University researchers can hack a cell phone with a 92 percent rate, accessing banking, financial transactions and tricking the user to potentially engage in fraud, according to a new study.

Cell phone hack

“We know the user is in the banking app, and when he or she is about to log in, we inject an identical login screen,” said electrical engineering doctoral student Qi Alfred Chen from the University of Michigan. “It’s seamless because we have this timing.”

Weakness in cellphone operating system

Chen is one of the researchers from the University of Michigan and the University of California Riverside that identified a weakness they believe exists across Android, Windows and Apple’s iOS mobile operating systems.  They only conducted extensive tests with Andriod but believe the issue exists across all platforms because all the systems allow generally unrestricted access to the phone’s shared memory.

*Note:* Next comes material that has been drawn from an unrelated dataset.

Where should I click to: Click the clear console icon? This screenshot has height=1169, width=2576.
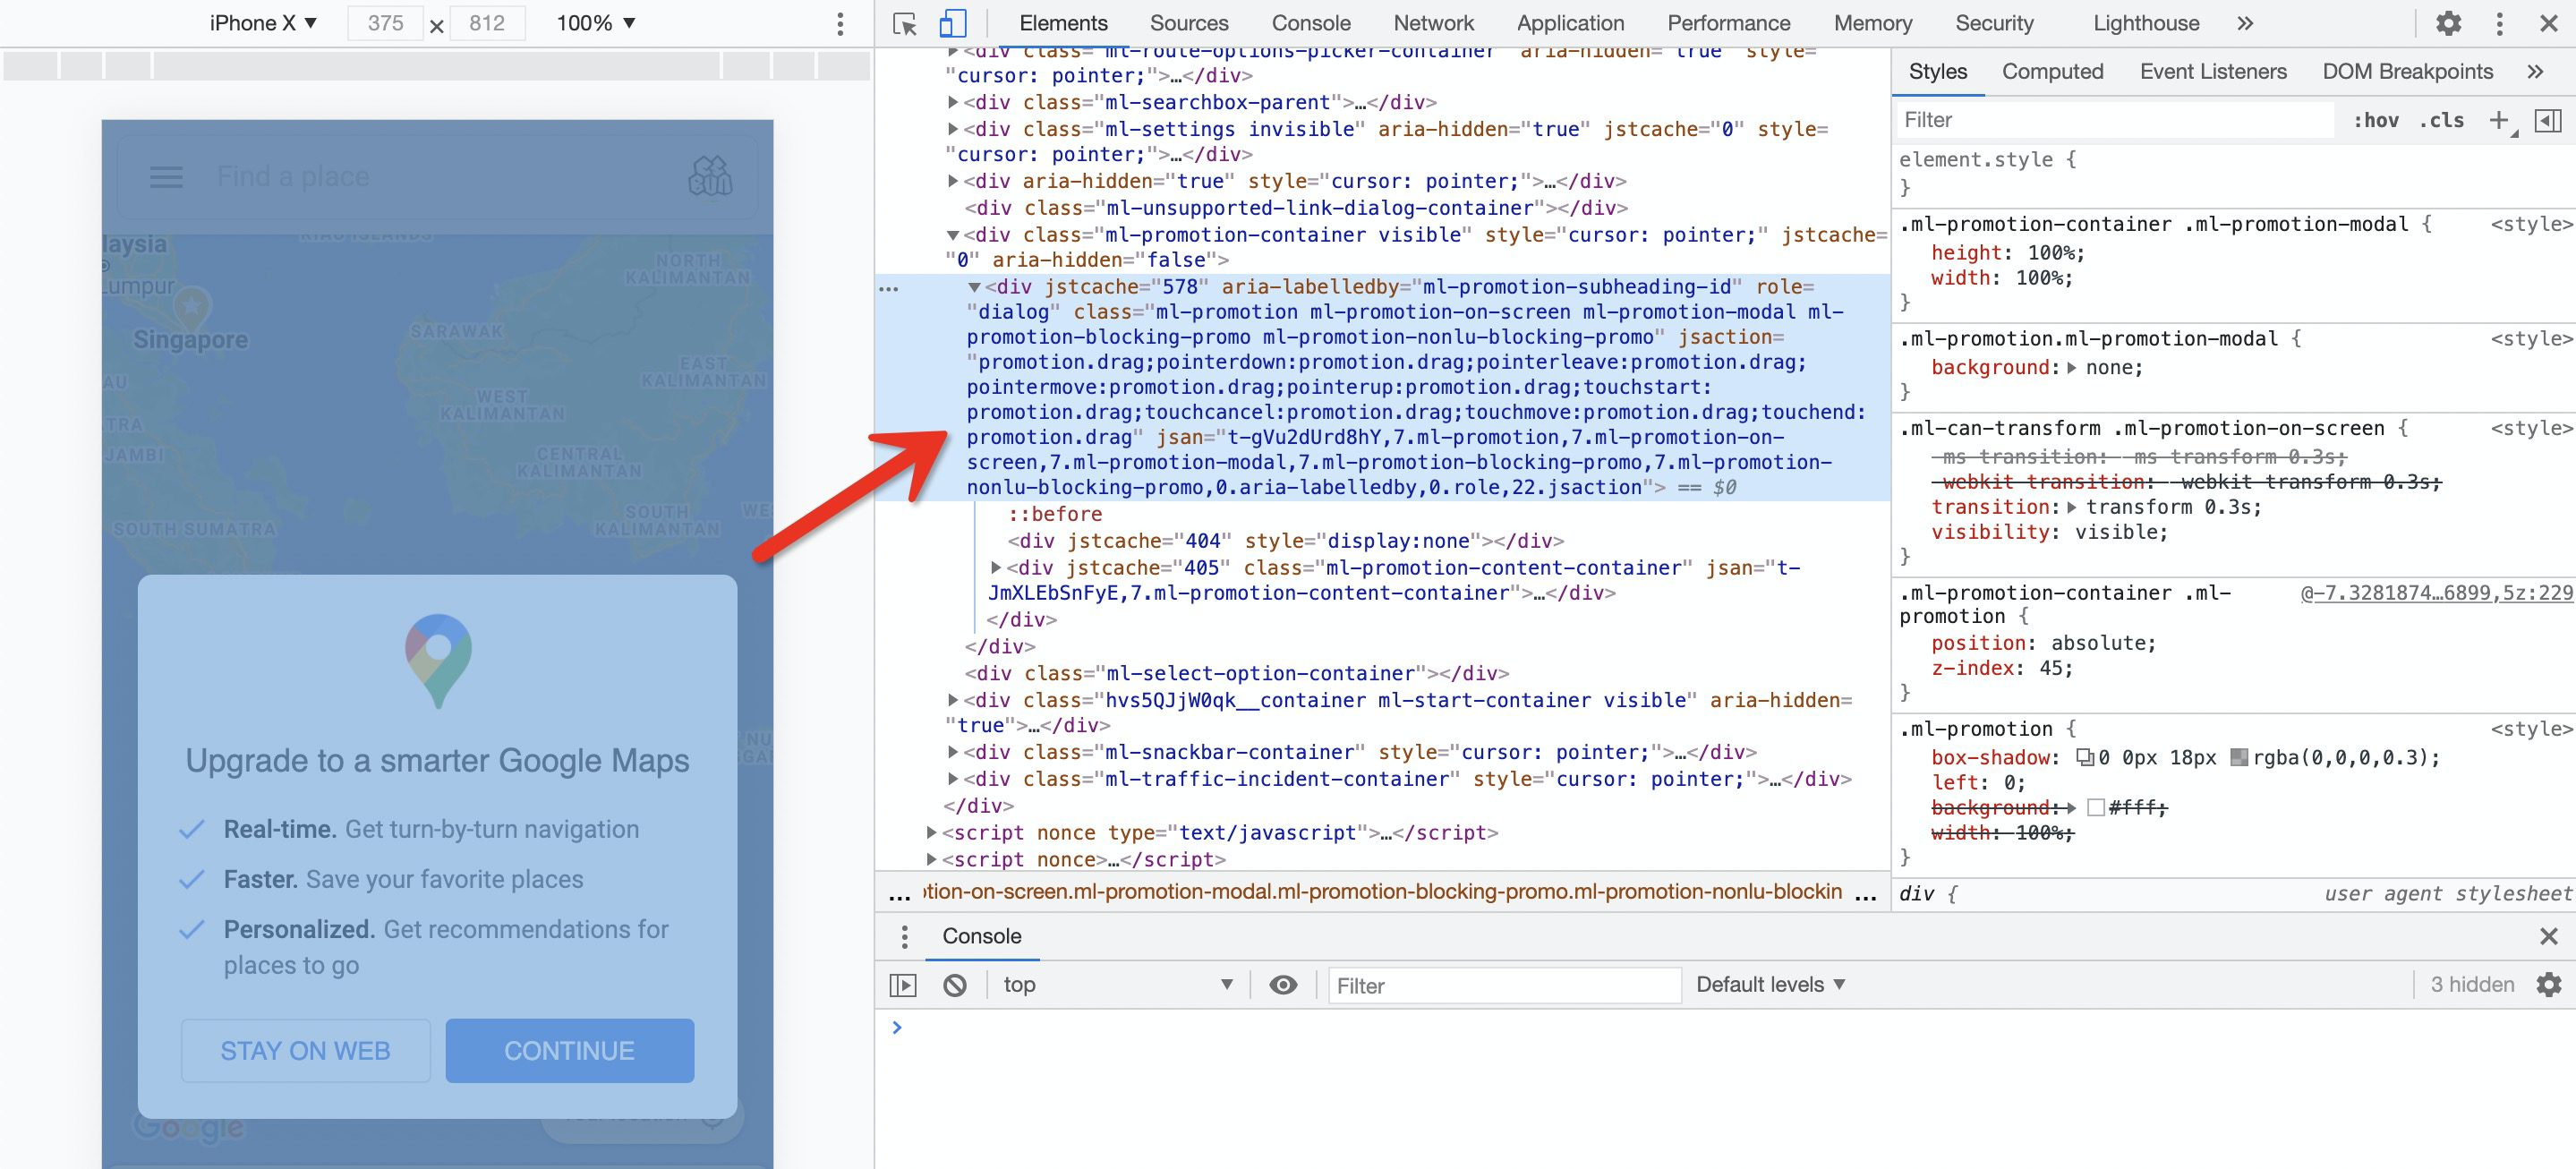coord(954,985)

Google’s Gmail app was the most popular hack, but other applications hacked include Chase Bank, H&R Block, WebMD, Bank, and Amazon, which was the most difficult to hack, according to the report.

As banks and financial firms rush to offer cell phone applications to encourage customers to conduct business electronically, the light disclosure of risk accompanies the apparent ease with which computer hackers can access a user’s cell phone for devious purposes.

How the researchers hacked a cell phone

In their research, an apparent benign wallpaper application was created that included malicious computer code.  Once the wallpaper was installed, the devious computer code accessed the cell phone’s shared memory, which, oddly, didn’t require any special privileges or security.

The “shared memory slide channel,” the hack target, is located on the cell phone’s operating system.  The computer code hacks this operating system feature to spy through other applications.

Through this application, the researchers monitored when a cell phone was used to log into banking applications to take a picture of a check or transfer funds, log into an H&R Block tax application, for example.  When the phone user logged in, the researchers could input a fake screen that enabled them to capture the user password and other unique identifiers.

“The assumption has always been that these apps can’t interfere with each other easily,” said Zhiyun Qian, an associate professor at UC Riverside. “We show that assumption is not correct and one app can in fact significantly impact another and result in harmful consequences for the user.”

The researchers will deliver a presentation on their paper, “Peeking into Your App without Actually Seeing It: UI State Inference and Novel Android Attacks” (PDF), at the USENIX Security Symposium in San Diego on August 23.